DE-OS 2,217,725 discloses a method for the continuous manufacture of a quartz tube. A shaping device having a core which determines the inner profile of the glass tube is located at the lower end of a continuously charged melting furnace in the area of the outlet opening. Profiled glass tubes having non-circular inner profiles can also be manufactured by exchanging the core. Re-equipping the melting furnace first requires this to be completely emptied before the core can be exchanged. This is comparatively expensive. The tolerances, which can be achieved using this method, do not often meet the present requirements. Since very high temperatures are required to melt quartz glass, the process parameters and basic principles disclosed in DE-OS 2,217,725 differ very considerably from the process parameters and basic principles, which are applicable to the subject matter of the present application. The principles disclosed in DE-OS 2,217,725 thus cannot be applied to the subject matter of this application.

DD 254 380 A1 discloses a method and apparatus for continuously manufacturing internally calibrated glass tubes. Molten glass is drawn off from a drawing dish against the force of gravity. In this case, a drawing bulb is formed, which is drawn off at a vertically projecting drawing mandrel in a continuously tapering fashion. The drawing mandrel is used as a shaping body to define the inner profile of the glass tube to be manufactured. A still-deformable tubular body is formed which is drawn through a system of nozzles in which the glass tube sliding over the drawing mandrel is calibrated thereon by applying a low pressure. This process is assisted by blowing preheated air onto the outside of the glass tube sliding over the drawing mandrel. So that a glass tube having a constant wall thickness can be produced, the drawing bulb and the drawing mandrel must be rotated synchronously, which is expensive. Furthermore, it is comparatively expensive to control the parameters of the device so that the still-deformable glass tube can be suitably deformed by the nozzle system. Pre-coolers, after-coolers and heating devices need to be used for this purpose. This apparatus is only suitable for manufacturing calibrated round glass tubes and conversion to other inside or outside diameters is comparatively expensive.

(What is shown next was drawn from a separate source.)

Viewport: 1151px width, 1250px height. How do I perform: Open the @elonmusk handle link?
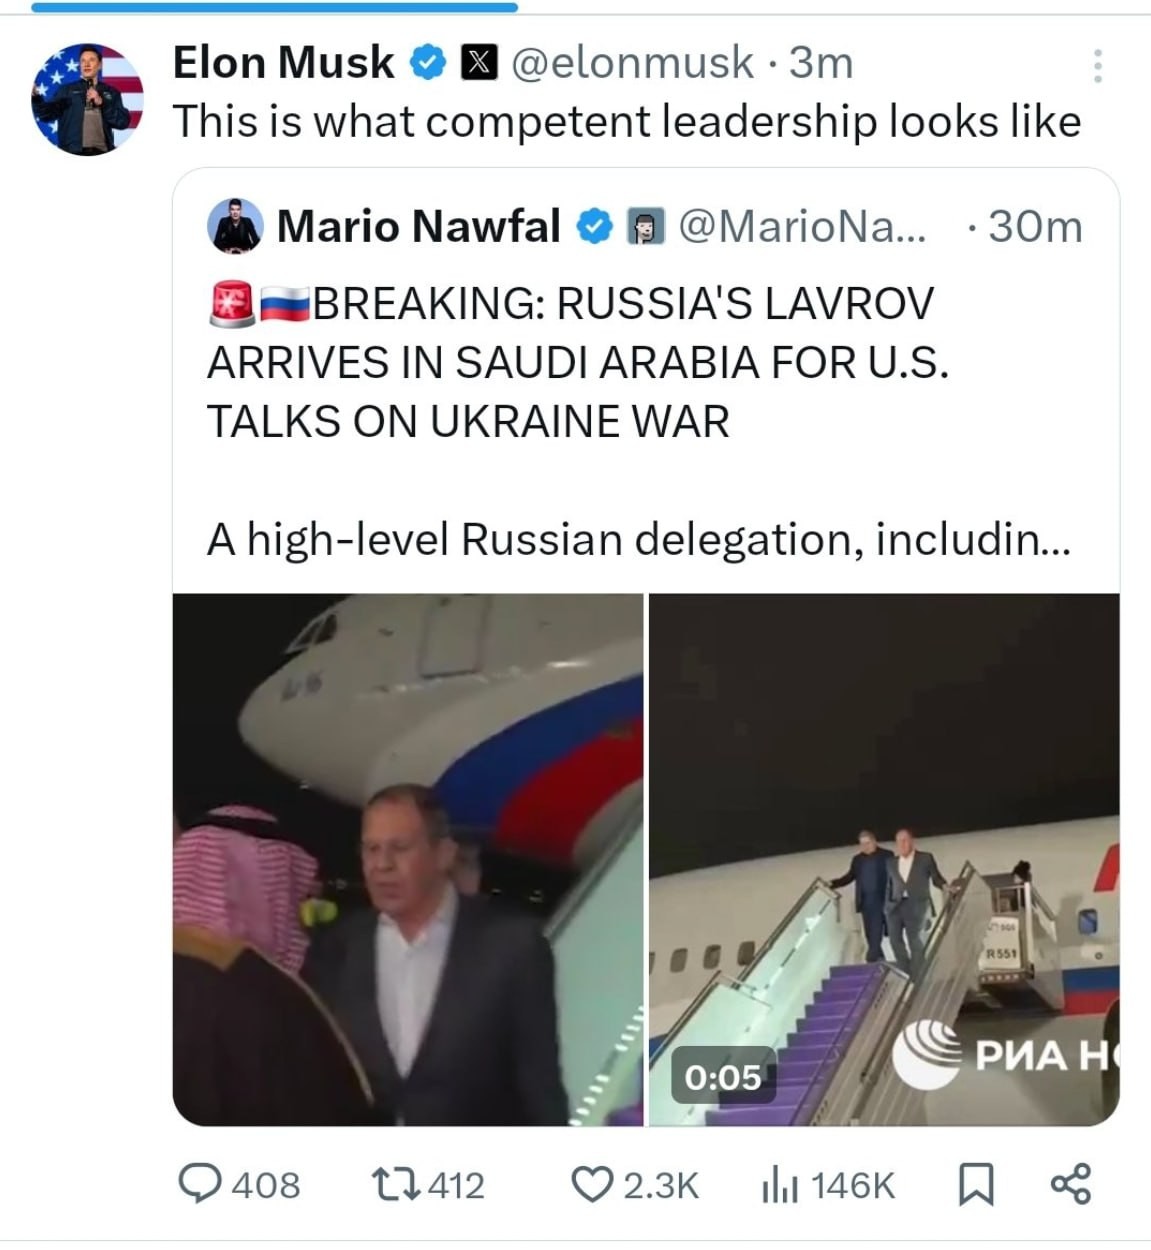[632, 63]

SU 715511 and WPI-Abstract thereof disclose a method and an apparatus for manufacturing a calibrated quartz glass tube. The molten glass is drawn via a shaping body by means of a gripper. A plurality of rods is disposed on the bottom of the shaping body and downstream in drawing direction. The molten glass is drawn via these rods, whereby the inner profile of the glass tube is defined. Thus, glass tubes with a rectangular-shaped cross section can be manufactured.

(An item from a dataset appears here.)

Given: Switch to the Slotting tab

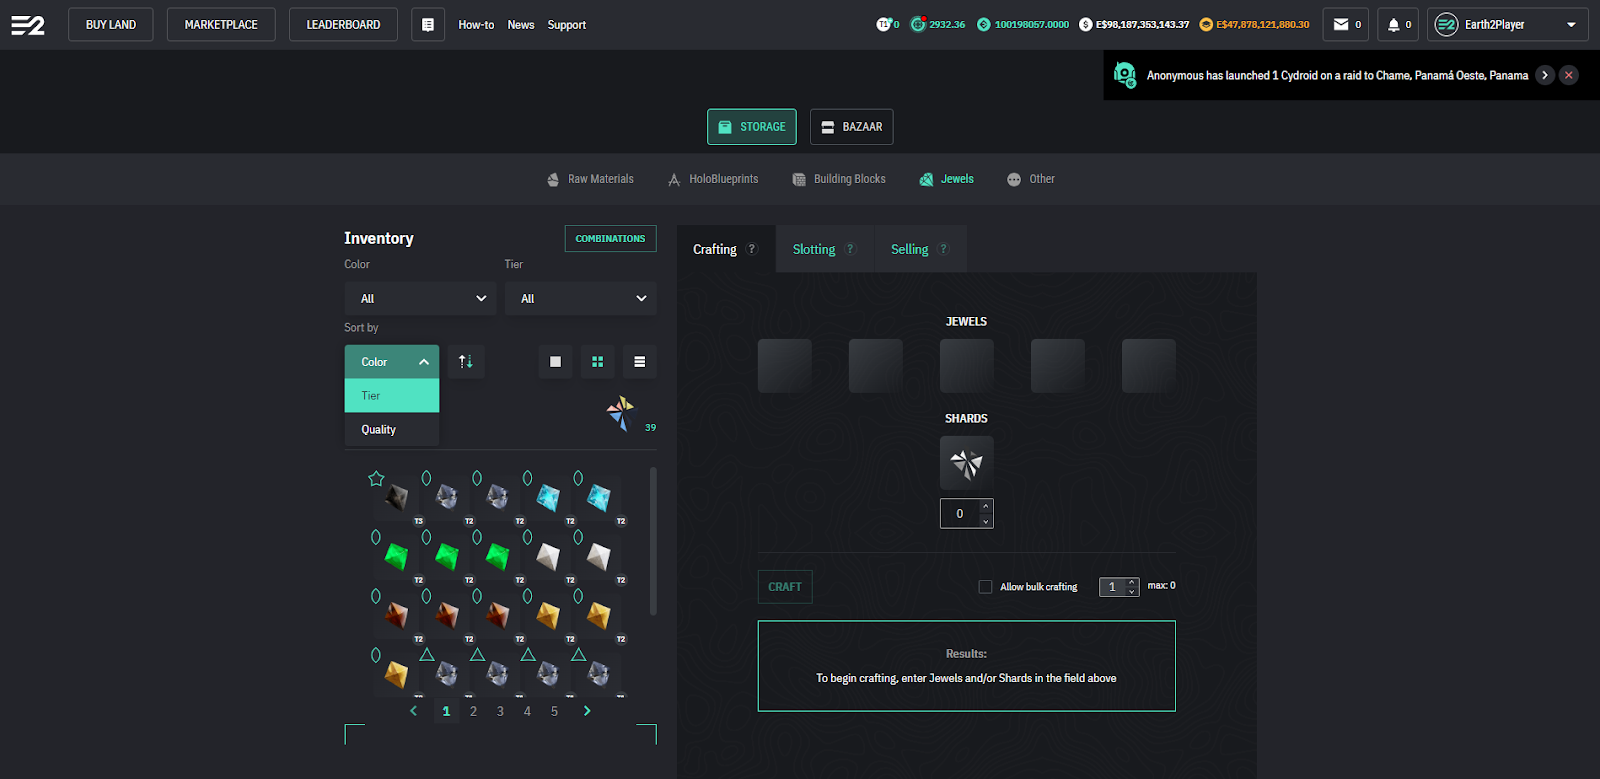Looking at the screenshot, I should (x=814, y=250).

The rods are, however, rigidly connected with the shaping body. In particular, the distance to the shaping body cannot be varied. Thus, the method is only suited for a relatively narrow range of working temperatures and drawing velocities.

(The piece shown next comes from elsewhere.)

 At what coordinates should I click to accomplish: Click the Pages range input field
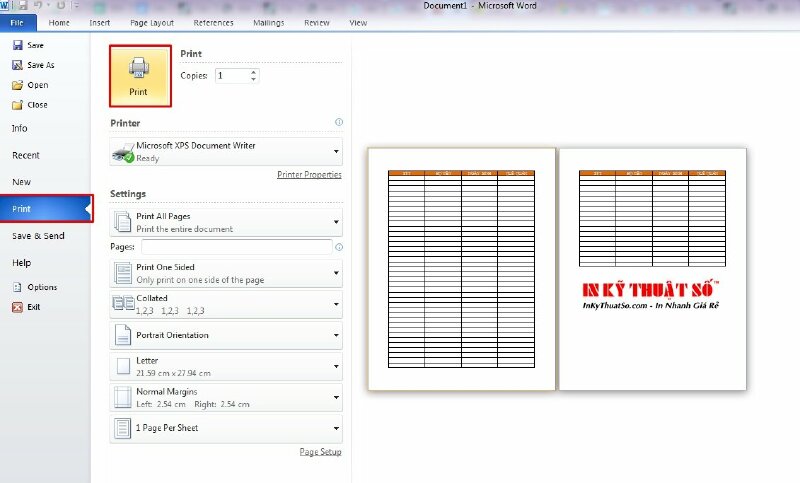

Su 837943 A and WPI-Abstract thereof disclose another method and apparatus for manufacturing a calibrated quartz glass tube, wherein the molten glass is drawn via a longitudinal profile forming body disposed downstream of the shaping body. Rollers press the glass tube against the profile forming body. However, the position of the profile forming body relative to the shaping body cannot be varied. The parameters of the drawing method therefore cannot be varied sufficiently. The glass tube is forcibly shaped by only two rollers that are disposed opposite to each other.

SUMMARY OF THE INVENTION

It is an object of the present invention to provide an apparatus for continuously manufacturing calibrated glass tubes whereby glass tubes having a predetermined inner profile can be manufactured precisely, inexpensively and flexibly.

It is a further object of the present invention to provide inexpensive glass tubes with a precisely manufactured inner profile.

These objects and others, which will be made more apparent herein after, are attained with a method for continuously manufacturing calibrated round or profiled glass tubes having a predetermined inner profile, in which molten glass emerges from an outlet opening of a melt feed for continuously or quasi-continuously supplying a suitably conditioned molten glass and is drawn over a shaping body so as to form a hollow drawing bulb or drawing onion, which is drawn over a profile forming body positioned downstream of the shaping body, arranged preferably concentrically or in alignment thereto, so that inner circumferential surfaces of the drawing bulb are deformed while abutting against outer surfaces of the profile forming body to form the predetermined inner profile. In this way, the inner profile of the glass tube is predetermined by the profile forming body.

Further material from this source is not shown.